#### What you need to do:
Every record must appear in the response exactly as given.
═════ Data for this task ═════
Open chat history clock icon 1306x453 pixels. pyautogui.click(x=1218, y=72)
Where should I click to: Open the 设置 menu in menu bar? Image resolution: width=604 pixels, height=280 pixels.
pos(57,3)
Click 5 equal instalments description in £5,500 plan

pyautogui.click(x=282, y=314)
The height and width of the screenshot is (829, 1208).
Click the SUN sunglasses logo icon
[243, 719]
═════
#### Exercise output:
Open chat history clock icon 1306x453 pixels. pyautogui.click(x=1218, y=72)
Where should I click to: Open the 设置 menu in menu bar? Image resolution: width=604 pixels, height=280 pixels.
pos(57,3)
Click 5 equal instalments description in £5,500 plan

pyautogui.click(x=282, y=314)
The height and width of the screenshot is (829, 1208).
Click the SUN sunglasses logo icon
[243, 719]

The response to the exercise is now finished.